In zijn geschriften citeert Justinus bij tal van gelegenheden de evangeliën die later als onderdeel van het Nieuwe Testament zouden worden beschouwd. Het is vrij duidelijk dat hij Matthew, Mark en Luke kent. Er wordt gedebatteerd of hij John kent. Hij heeft wel twee expliciete citaten uit Johannes 3 (uit de passage over “wedergeboren worden”) maar sommige geleerden denken dat dat niet genoeg is om aan te tonen dat hij Johannes kent – alleen dat hij bekend is met een traditie die eerder ook zijn weg vond naar John. Mijn eigen mening is dat hij John waarschijnlijk kende.

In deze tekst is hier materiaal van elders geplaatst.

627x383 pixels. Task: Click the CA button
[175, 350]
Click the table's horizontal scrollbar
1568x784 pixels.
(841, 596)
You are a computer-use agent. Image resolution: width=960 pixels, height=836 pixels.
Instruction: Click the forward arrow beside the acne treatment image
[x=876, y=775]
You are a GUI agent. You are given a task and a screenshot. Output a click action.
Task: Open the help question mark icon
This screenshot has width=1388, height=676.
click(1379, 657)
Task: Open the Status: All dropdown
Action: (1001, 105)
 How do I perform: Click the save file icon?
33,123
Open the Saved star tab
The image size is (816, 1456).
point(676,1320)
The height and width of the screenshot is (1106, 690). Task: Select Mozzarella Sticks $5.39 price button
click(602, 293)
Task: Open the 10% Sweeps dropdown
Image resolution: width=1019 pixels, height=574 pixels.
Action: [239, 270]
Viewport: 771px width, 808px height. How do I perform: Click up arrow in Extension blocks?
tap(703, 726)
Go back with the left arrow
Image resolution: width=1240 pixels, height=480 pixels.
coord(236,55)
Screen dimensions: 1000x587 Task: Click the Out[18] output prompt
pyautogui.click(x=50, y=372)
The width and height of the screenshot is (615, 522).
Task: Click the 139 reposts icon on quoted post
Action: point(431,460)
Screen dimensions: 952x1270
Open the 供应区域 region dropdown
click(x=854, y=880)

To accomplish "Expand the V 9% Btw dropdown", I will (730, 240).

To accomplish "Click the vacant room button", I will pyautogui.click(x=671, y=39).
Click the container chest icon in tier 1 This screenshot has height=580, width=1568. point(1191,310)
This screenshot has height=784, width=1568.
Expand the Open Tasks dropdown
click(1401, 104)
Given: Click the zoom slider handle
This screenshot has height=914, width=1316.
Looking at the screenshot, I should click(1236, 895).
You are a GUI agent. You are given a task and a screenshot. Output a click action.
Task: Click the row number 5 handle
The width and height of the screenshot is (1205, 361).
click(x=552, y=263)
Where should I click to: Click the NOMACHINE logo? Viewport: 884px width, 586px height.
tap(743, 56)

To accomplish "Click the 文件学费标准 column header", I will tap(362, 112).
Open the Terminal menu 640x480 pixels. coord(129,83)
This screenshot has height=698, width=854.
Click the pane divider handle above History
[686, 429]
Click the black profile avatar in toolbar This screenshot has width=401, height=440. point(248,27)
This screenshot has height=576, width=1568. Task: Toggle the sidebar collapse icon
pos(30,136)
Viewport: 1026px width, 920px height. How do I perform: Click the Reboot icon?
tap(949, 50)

Naam van de evangeliën – Noem ze bij hun naam
Maar het opvallende is dat hij de evangeliën niet bij name noemt. In plaats daarvan noemt hij ze regelmatig ‘Memoires van de apostelen’. En dus associeert hij deze boeken wel met apostelen, maar hij geeft nooit aan welke apostelen. En hij zegt niet dat hij denkt dat de apostelen zelf de boeken hebben geschreven, alleen dat deze boeken hun “memoires” bewaren (d.w.z. hun herinneringen aan het leven en de leringen van Jezus).
Dit is veelbetekenend omdat Justin onder andere een van de vroegste heresiologen was. Dat wil zeggen, een christelijke denker die ‘ketterijen’, valse leervormen, classificeerde en aanviel. We weten zeker dat verschillende “ketterse” groepen die de ene of de andere mening verdedigden, beweerden schriftuurlijke autoriteit te hebben voor hun opvattingen, in evangeliën die proto-orthodoxe christenen zoals Justinus verwierpen omdat ze niet apostolisch of gezaghebbend waren.
Laten we een beetje dieper graven
Waarom specificeert Justinus, gezien die context, niet precies welke evangeliën gezaghebbend zijn vanwege hun apostolische oorsprong? Een plausibele verklaring, die mij het minst problematisch lijkt, is simpelweg die in de tijd en plaats van Justin. 150-60 in Rome kregen de evangeliën nog geen namen die ze in verband brachten met de specifieke apostelen. Wanneer is dat dan gebeurd? Dat is wat ik in volgende berichten zal onderzoeken.